Title: Consensus Building Notice: Licensed to the Apache Software Foundation (ASF) under one or more contributor license agreements. See the NOTICE file distributed with this work for additional information regarding copyright ownership. The ASF licenses this file to you under the Apache License, Version 2.0 (the “License”); you may not use this file except in compliance with the License. You may obtain a copy of the License at . http://www.apache.org/licenses/LICENSE-2.0 . Unless required by applicable law or agreed to in writing, software distributed under the License is distributed on an “AS IS” BASIS, WITHOUT WARRANTIES OR CONDITIONS OF ANY KIND, either express or implied. See the License for the specific language governing permissions and limitations under the License.

In some cases there is no obvious path to take, or you might be a new community, or a new member of an existing community. In these cases people will often need to build consensus by making proposals and eliciting responses.

We want to avoid unnecessary discussion and the creation of significant amounts of unnecessary mail that everyone in the community needs to read. That is not to say that we want to avoid constructive discussion. This is the lifeblood of a successful project. However, many ASF projects adopt a shorthand notation for showing support, or otherwise, for a proposal.

Expressing support (or otherwise)

The notation used is “+1”, “-1” and “0”. It's also common to see “+0” and “-0”.

So, what do these notations mean?

  • +1 means “I agree with this and will help make it happen”
  • +0 means “I agree with this but probably won't make it happen, so my opinion is not that important”
  • -0 means “I don‘t agree with this, but I’m offering no alternative so my opinion is not that important”
  • -1 means “I don't agree and I am offering an alternative that I am able to help implement”

Many people will use fractions to indicate the strength of their feelings, e.g. “+0.5”. Some will even indicate this is a “no brainer” with something like “+1000”.

The important thing is that this is not an exact science.
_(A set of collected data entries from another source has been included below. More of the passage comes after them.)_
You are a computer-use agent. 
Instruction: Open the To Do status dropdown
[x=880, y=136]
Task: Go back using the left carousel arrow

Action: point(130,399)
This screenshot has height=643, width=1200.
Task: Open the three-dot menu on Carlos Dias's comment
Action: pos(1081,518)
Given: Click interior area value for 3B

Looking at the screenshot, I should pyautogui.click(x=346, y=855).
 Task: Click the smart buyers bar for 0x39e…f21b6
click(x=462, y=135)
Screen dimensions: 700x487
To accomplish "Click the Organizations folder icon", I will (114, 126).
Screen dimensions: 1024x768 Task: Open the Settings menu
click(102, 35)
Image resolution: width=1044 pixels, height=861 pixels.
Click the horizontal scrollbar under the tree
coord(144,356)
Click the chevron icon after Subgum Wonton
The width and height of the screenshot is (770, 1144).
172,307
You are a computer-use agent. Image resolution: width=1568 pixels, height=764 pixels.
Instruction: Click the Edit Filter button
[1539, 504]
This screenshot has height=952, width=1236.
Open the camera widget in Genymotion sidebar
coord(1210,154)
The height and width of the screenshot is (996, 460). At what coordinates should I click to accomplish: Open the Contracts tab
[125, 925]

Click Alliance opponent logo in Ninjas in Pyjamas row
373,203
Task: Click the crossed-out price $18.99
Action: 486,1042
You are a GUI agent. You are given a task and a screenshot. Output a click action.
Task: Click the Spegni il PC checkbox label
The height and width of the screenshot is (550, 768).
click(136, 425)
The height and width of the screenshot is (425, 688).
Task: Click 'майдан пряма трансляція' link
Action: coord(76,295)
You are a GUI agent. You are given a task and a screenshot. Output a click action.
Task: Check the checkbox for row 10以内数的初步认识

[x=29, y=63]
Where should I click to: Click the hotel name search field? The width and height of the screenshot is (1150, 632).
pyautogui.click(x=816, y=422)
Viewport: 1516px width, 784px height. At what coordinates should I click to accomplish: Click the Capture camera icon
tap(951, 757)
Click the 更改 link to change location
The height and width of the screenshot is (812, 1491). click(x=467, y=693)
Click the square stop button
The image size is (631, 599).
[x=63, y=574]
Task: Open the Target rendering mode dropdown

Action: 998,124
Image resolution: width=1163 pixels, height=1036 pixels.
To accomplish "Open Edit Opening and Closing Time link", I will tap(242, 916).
It's just a shorthand way of communicating strength of feeling.

Consensus Building is Not Voting

The confusing thing about this notation is that it is the same notation used in a formal vote. Knowing when something is a vote and when it is a preference is important. It‘s easy to tell though, if the subject does not have “[Vote]” at the start then it’s just an opinion. We try not to call votes, consensus building is much more inclusive.

The reasons for this notation being common is that when someone wants to summarise a discussion thread they can mentally add up the strength of feeling of the community and decide if there is consensus or not.

Once there is a clear consensus members of the community can proceed with the work under the lazy consensus model.